I heard two ladies talking at the beauty salon about a seriously complicated issue.  It turns out that another friend of theirs had lost someone special to her.  I was not intentionally listening but their voices rose to the high volume that was necessary under the dryer and everybody there heard the story.  It made me think about how I would handle this same situation.  The story went something like this:

“Yes, I remember “her guy” and how much they loved one another.  He lost his fight with cancer and she was understandably in a bad place.  They were in sync.  It was as if he sensed when she was down and needed him.  Remember all those  “just thinking about you” texts?  That was so sweet!  I felt like he really got her.  They had that “it” thing that everyone wants in relationships and so much history.  They were like that couple on tv that you want to hear about.  But something kept them from totally committing.  You are right, turns out after all the trips, dinner dates, nights on the town and quality time spent, he was married with kids.  Are you serious?”

It was right about there that I drifted into my own series of “what if this had been my friend.”  I would like to think that I could remain sensitive but as a married woman I wondered how I would comfort her.  Quite honestly, I was offended.  I know we share each other’s secrets but I would not want to be a part of this type of deception.  I searched for the logic in understanding the need to lie to me thinking maybe a twisted attempt to protect me.  That would satisfy her heart’s intent towards me but I don’t think protection quite describes how I might feel.  I am sure that his rationale was typical with the notion that things at home were not good and that he was there only for the kids but that does not make infidelity acceptable.

This is a mess whether imagined or real.  It just made me think about my circle of friends and how well I know them.   Yet still today their is a deeper issue of how to comfort someone in the midst of loss despite the fact that I am conflicted.  I love strong and realize that when people have a myriad of empty places in their lives to fill, they truly need friendships.  This is one of those situations that would cause anyone to do some soul-searching to understand what this friend means in our lives.

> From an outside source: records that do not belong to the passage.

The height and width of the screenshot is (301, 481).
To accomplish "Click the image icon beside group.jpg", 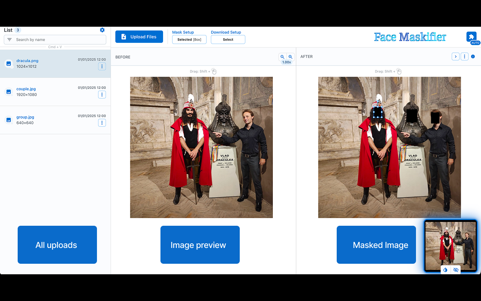I will click(x=8, y=120).
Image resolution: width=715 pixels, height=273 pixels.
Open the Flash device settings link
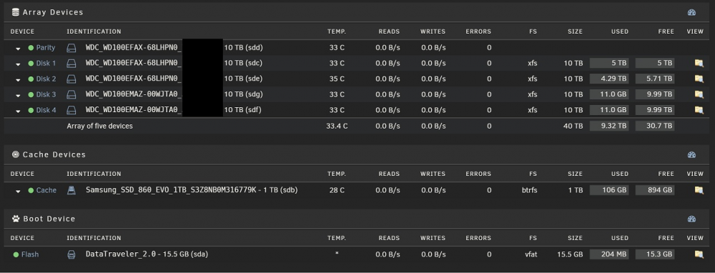30,254
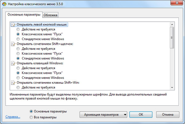Click icon beside "Открывать сочетанием клавиш Shift+Win"

tap(13, 82)
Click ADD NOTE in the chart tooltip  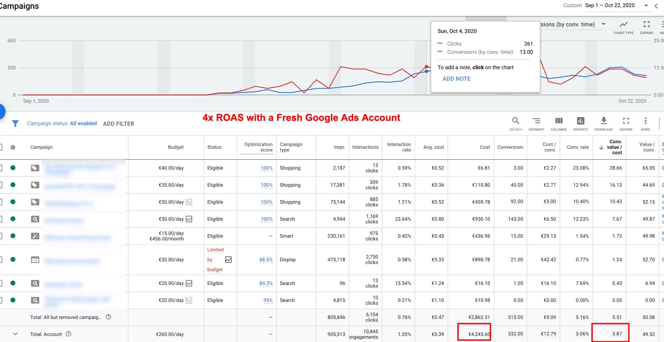pyautogui.click(x=456, y=79)
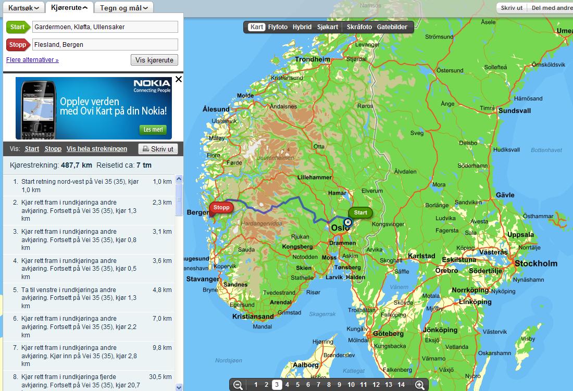Click the red Stopp flag icon in panel
The image size is (573, 391).
(18, 45)
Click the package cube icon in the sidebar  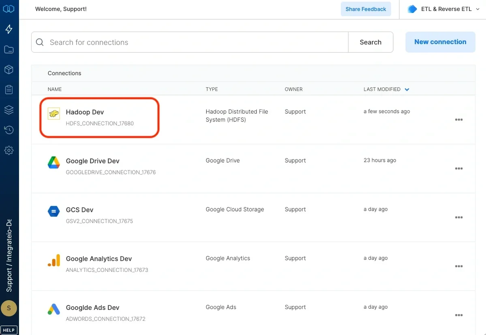point(9,69)
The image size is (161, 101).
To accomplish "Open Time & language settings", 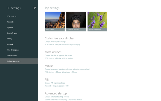I will [13, 50].
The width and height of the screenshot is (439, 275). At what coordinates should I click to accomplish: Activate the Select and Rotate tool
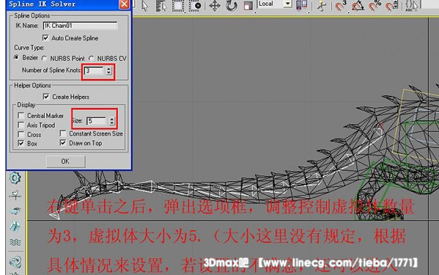[x=232, y=6]
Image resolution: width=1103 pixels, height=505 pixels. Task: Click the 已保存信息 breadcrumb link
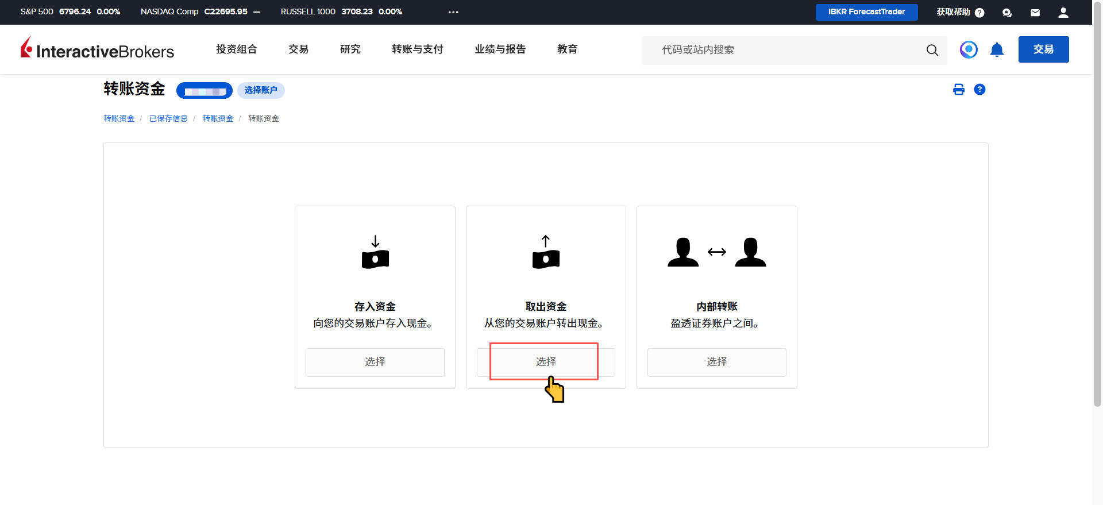(x=168, y=118)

I’m sure we all reach that point although it may not always be for such a drastic reason.  In friendships, just like any relationships, there are ups and downs and in the end we must decide if the people in our lives are worth the fight.  I haven’t always done everything right so it would be great to understand that I am a keeper.  My friends sure are.  This is an issue of accountability.  We each deserve the best and should remind each other of that daily.

Lana Moline is an integral part of the Blackloveandmarriage.com writing team, freelance writer and poet who lives in Ft. Worth with her three kids and husband Emile. Married 11 years, both media professionals have vowed to maintain integrity in all aspects of print and broadcast journalism.Visit her atLana Moline Speaks.

4 replies
  1. Yana
    Yana says:

    There is a term for this kinda grief and it's called disenfranchised grief. Disenfranchised grief is the pain of a significant loss that is not openly acknowledged or socially supported. To me pain is pain, but the worst type of pain is the kind you can't openly acknowledge and mourn. I'm not sure that I could be a great comfort to a friend like this, but I would suggest that she research the term, because there is a wealth of information on it, as well as support groups online for folks who are suffering from disenfranchised grief. I figure talking to others who are going through similar situations is the best kind of support.

    • lanamolinespeaks
      lanamolinespeaks says:

      Great advice Yana! You are right, pain is pain. Thanks for checking us out!

  2. Cora
    Cora says:

    I think if I were in this situation I would express sorrow for her pain. I don't think I would use it as a teachable moment….but it's kinda hard not to. Considering the fact she should of never been in this relationship in the first place.

    • lanamolinespeaks
      lanamolinespeaks says:

      I totally understand Cora. Thank you so much for your comment.